Showers have also been installed to allow children who arrive at school dirty to wash themselves and put on a clean uniform. This allows them to be aware of a better hygiene and a decrease of skin infections which were numerous since several years.

Educating children is not enough. It is also necessary to get the parents to adhere. We had planned to carry out health hygiene workshops with the parents. Unfortunately, the governmental sanitary rules linked to the Covid epidemic did not allow us to implement them, the access to the school for parents and large gatherings being forbidden.

Access to water for all

During the major medical survey that allowed us to visit 160 families in 2019, we noticed that many families did not have access to drinking water, which led to digestive problems. Many of them consumed water directly from the borehole without boiling it, others bought purified water, which represented a significant cost for them.

We therefore decided to allocate a sand filter, in priority to the poorest families. They were provided by Water for Cambodia, an NGO financed mainly by the Rotary Club. A small fee was charged so that everyone could take ownership of their filter. By 2021, we have installed 29 filters and by 2022, 33 are planned. Before the installation of the sand filters, families are brought together to explain how they work. In case of problems, free maintenance is provided by Water for Cambodia. In addition, our social team, during its regular visits, checks the use and the good functioning of it.

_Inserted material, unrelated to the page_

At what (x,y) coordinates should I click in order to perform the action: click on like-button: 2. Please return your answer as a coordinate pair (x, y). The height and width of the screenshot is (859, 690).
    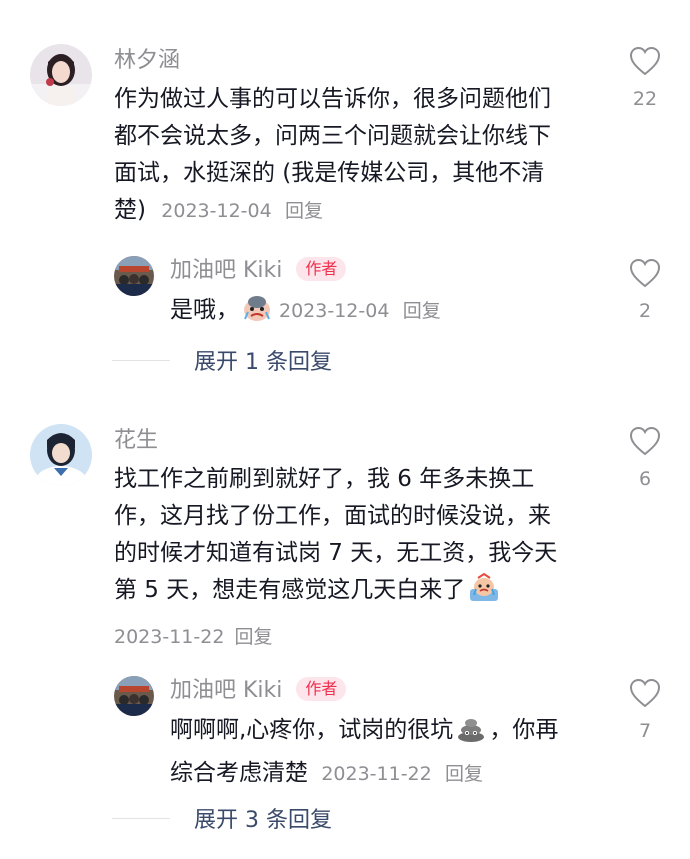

In order to improve hygiene we have proceeded to install individual toilets with the same NGO. In 2021, 9 latrines have been installed, in 2022, 14 are planned or in progress. As the houses are located on archeological sites close to Angkor Wat, we have to obtain authorizations for installation, sometimes after long and difficult approaches.

Emergency medical interventions

The school nurse’s office allows for medical examinations and daily care (wounds, skin infections, various traumas, …). For more serious cases, we are lucky enough to have 2 very good pediatric hospitals nearby, which are completely free of charge.

In order to take care of serious pathologies among our families or students over 15 years old, a special medical fund has been set up for the past 3 years.

We have been able to take care of a student from the pastry school who had a broken tibia that was not well consolidated and would have quickly led to knee arthritis. She had surgery in Phnom Penh and was able to walk normally, thus enabling her to work.

Over a year ago, one of our students presented with a bowel obstruction that could not be managed at the pediatric hospital due to his age. A double intervention was necessary and this young teenager ended up with a colostomy bag. No surgeon in Siem Reap had a solution other than a permanent iliac anus. Fortunately, we were able to find a surgeon in Phnom Penh who was able to perform a difficult operation, allowing him to return to a normal life. Currently all is well and this young boy has been able to regain his spirit and smile!

At the end of our 4-month mission, we were able to examine 430 students (elementary school, secondary school and vocational training). The necessary dental, ophthalmological and ENT care is underway and managed by our nurse and social workers. The existence of a medical database where the results of the examinations and the care provided are stored, allows us to follow the progress of the health program from France until our return next November.